-
Catania, chiesta in appello la condanna a 6 anni per docente accusato di molestie su studentesse
Catania, chiesta in appello la condanna a 6 anni per docente accusato di molestie su studentesse
La Procura chiede sei anni per un professore accusato di violenze e molestie avvenute tra 2010 e 2014; in primo grado era stato assolto.
La Procura di Catania ha chiesto una condanna a sei anni di reclusione per un docente di Medicina accusato di violenze sessuali e molestie su studentesse. I fatti contestati risalgono al periodo 2010-2014 e sarebbero avvenuti all'interno dell'ospedale Vittorio Emanuele-Ferrarotto. Nel primo grado il professore era stato assolto.
La richiesta di condanna è stata formulata alla terza sezione penale della Corte d'appello dai magistrati Sebastiano Ardita (procuratore aggiunto) e Andrea Ursino (sostituto). All'istanza dell'accusa si sono formalmente associate come parti civili l'Azienda ospedaliera universitaria Policlinico di Catania e quattro delle sette donne individuate come persone offese.
Nel processo di primo grado il Tribunale di Catania aveva ritenuto insussistente la prova della violenza sessuale. Nelle motivazioni della sentenza i giudici avevano riportato che il professore avrebbe «appoggiato i palmi al seno» di una studentessa «senza una pressione particolare delle mani», valutazione che aveva portato all'assoluzione.

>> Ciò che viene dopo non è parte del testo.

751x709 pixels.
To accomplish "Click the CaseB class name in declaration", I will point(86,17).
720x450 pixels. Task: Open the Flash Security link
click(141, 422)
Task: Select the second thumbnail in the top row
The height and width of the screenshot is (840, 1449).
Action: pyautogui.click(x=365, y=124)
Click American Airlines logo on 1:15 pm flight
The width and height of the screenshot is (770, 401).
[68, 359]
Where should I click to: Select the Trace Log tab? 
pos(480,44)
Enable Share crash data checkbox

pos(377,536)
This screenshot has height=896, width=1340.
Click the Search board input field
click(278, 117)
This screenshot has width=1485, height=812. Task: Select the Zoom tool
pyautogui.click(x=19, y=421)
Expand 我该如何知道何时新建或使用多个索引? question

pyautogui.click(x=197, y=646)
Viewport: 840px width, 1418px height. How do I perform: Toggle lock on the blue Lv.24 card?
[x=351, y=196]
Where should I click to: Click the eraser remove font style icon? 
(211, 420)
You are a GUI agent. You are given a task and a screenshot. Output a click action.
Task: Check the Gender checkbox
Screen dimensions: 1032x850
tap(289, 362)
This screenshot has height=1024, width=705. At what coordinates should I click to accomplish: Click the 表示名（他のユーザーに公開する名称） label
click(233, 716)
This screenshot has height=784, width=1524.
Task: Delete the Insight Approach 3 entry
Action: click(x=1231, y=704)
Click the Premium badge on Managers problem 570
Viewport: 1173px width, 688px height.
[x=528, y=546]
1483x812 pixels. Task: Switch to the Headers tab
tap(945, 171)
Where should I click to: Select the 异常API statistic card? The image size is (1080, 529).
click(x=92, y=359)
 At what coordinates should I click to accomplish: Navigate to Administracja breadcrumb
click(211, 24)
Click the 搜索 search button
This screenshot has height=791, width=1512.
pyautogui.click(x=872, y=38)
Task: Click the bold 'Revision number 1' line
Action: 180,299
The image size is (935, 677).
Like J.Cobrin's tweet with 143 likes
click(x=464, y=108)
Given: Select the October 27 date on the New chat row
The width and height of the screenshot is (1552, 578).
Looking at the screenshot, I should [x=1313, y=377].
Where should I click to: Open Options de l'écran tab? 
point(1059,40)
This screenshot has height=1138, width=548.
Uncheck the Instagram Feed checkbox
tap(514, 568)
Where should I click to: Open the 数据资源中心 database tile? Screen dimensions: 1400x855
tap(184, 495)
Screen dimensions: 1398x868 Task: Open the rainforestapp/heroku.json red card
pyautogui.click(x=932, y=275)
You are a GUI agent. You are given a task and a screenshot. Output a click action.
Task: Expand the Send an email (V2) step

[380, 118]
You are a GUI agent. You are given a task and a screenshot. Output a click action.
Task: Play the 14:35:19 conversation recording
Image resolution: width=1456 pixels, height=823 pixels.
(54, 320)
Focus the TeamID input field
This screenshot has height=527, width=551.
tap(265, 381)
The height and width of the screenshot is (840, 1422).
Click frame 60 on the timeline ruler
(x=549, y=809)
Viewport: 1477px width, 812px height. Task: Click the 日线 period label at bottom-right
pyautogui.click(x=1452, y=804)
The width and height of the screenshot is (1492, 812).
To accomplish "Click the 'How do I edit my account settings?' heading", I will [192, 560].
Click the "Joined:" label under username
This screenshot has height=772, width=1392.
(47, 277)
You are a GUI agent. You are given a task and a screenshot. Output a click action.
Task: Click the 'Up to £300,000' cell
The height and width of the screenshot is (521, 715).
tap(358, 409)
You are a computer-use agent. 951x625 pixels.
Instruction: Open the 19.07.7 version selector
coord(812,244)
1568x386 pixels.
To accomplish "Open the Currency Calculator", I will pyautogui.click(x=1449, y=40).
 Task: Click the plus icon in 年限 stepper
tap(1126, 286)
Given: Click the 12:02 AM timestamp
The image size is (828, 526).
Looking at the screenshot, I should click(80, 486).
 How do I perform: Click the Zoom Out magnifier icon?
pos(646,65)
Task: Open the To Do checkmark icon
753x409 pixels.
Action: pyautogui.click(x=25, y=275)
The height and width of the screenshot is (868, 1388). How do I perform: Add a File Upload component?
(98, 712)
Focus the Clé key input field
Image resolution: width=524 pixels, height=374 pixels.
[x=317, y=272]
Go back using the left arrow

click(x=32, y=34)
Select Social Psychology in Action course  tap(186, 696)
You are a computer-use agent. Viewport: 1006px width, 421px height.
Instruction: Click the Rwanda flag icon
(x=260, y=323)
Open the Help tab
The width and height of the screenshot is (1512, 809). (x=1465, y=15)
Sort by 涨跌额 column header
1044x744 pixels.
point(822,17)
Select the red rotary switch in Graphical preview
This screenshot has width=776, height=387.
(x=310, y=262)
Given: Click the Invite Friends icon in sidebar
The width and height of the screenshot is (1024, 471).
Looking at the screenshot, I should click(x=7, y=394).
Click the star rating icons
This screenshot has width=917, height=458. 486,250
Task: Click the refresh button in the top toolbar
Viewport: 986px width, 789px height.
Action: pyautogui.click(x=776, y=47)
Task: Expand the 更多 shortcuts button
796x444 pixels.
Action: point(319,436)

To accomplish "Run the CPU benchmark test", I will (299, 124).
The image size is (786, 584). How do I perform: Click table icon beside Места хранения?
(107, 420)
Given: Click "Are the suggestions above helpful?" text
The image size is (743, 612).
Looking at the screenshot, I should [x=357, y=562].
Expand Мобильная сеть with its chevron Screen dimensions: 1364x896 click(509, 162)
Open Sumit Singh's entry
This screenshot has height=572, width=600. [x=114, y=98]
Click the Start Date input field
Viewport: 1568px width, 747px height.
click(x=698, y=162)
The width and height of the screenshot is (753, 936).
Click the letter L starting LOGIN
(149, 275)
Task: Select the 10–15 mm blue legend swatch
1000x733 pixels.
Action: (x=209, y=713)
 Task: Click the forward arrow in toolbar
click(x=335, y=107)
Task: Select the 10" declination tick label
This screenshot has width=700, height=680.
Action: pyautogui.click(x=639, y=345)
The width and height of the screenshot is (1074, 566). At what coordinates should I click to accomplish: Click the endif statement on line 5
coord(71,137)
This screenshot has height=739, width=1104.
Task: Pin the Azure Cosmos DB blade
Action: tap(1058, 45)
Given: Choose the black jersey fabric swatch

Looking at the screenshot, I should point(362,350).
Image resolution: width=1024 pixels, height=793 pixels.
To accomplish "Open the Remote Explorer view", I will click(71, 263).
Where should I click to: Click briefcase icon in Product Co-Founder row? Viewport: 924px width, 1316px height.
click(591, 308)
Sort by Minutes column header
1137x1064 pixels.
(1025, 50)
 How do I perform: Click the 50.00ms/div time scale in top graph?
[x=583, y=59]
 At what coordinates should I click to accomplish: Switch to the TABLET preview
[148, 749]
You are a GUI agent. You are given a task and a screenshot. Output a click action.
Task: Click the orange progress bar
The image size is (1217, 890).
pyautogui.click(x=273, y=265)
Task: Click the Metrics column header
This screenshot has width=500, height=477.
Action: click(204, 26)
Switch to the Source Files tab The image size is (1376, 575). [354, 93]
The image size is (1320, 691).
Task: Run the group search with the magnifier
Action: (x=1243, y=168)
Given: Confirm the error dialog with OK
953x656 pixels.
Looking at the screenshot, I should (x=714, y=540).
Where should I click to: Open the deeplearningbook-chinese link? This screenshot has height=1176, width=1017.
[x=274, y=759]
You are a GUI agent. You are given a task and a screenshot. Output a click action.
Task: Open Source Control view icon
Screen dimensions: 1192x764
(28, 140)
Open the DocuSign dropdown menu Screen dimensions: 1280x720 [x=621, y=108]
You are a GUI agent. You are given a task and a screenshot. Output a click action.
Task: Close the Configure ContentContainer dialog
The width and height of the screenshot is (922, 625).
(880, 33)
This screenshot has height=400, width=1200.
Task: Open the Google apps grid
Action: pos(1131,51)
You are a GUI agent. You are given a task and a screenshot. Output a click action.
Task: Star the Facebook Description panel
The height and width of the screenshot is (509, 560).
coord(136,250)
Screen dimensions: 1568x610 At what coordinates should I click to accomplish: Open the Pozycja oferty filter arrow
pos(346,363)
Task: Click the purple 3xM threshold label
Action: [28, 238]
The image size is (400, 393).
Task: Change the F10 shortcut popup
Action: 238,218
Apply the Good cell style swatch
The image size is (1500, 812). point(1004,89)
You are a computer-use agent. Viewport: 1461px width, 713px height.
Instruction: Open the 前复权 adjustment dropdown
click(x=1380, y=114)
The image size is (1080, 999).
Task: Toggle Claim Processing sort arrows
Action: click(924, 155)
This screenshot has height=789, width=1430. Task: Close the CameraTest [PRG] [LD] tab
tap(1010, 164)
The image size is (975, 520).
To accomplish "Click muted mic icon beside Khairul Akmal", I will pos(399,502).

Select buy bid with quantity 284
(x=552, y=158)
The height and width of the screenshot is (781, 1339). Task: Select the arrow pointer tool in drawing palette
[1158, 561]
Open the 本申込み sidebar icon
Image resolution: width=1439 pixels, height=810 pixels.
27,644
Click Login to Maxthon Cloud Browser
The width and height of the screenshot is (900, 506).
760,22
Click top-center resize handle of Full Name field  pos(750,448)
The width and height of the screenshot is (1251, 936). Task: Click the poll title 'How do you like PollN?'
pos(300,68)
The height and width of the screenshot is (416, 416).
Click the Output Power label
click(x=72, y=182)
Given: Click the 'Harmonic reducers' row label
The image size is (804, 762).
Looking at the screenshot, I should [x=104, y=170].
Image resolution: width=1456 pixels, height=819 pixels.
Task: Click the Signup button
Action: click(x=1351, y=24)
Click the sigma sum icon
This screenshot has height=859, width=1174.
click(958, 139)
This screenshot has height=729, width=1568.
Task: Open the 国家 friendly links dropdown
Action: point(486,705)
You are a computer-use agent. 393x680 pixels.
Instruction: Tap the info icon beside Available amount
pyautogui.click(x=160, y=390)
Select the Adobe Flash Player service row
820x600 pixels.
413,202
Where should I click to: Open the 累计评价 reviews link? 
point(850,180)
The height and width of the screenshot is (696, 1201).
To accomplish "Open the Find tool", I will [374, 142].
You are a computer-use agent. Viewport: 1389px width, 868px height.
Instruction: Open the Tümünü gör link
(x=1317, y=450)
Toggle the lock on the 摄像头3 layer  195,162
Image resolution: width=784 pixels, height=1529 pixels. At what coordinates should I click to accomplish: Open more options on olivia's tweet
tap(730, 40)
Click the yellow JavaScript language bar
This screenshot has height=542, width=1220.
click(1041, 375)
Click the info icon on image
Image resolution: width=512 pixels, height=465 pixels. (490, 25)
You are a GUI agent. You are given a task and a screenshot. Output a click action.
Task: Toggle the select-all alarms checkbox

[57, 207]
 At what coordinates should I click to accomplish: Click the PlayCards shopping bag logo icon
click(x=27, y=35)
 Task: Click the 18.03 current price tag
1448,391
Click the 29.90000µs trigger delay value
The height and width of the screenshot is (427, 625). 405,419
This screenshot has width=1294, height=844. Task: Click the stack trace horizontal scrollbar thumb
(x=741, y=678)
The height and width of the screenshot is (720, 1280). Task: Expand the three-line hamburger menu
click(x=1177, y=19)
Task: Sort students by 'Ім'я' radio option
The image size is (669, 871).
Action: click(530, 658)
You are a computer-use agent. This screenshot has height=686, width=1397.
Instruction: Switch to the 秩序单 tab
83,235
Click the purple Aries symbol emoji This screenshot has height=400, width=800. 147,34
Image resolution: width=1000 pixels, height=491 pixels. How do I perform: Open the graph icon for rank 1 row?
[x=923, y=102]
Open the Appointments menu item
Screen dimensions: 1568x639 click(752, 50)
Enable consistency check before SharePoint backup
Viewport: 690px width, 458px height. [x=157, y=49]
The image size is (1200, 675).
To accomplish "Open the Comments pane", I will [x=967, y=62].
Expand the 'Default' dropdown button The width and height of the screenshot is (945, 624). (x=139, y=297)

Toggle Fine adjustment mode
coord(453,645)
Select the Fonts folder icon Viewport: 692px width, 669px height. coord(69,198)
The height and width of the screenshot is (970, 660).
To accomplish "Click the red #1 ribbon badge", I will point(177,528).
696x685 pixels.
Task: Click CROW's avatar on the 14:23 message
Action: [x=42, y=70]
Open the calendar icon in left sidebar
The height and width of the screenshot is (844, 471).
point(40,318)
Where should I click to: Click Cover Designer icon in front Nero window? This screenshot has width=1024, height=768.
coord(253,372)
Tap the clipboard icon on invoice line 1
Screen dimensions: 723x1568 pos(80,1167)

Va sottolineato che, in questa fase d'appello, l'atto della Procura rappresenta la posizione dell'accusa: spettano alla Corte d'appello le valutazioni sulla prova e sull'eventuale responsabilità penale. Il procedimento resta in corso e il principio di presunzione di innocenza continua a valere per l'imputato.
Processo d'appello e prossimi passi
L'udienza è stata aggiornata al 18 settembre, quando sono previste le arringhe della difesa. Sarà quella l'occasione per analizzare le contestazioni sull'attendibilità delle vittime, la valutazione delle prove raccolte e le eventuali richieste risarcitorie delle parti civili. La decisione della Corte d'appello determinerà se l'assoluzione di primo grado sarà confermata o riformata con una condanna.
La vicenda riporta al centro il tema della tutela delle studentesse e degli ambienti di formazione clinica: organizzazioni sanitarie e istituzioni accademiche che si sono costituite parte civile sollevano la questione della responsabilità istituzionale e della prevenzione. Al contempo, la cronaca giudiziaria richiede cautela nel riferire fatti non definiti da una sentenza definitiva.
Aggiorneremo la notizia al termine dell'udienza del 18 settembre o in caso di sviluppi rilevanti, fornendo riscontri sulle arringhe difensive e sulle motivazioni della Corte qualora vengano rese note.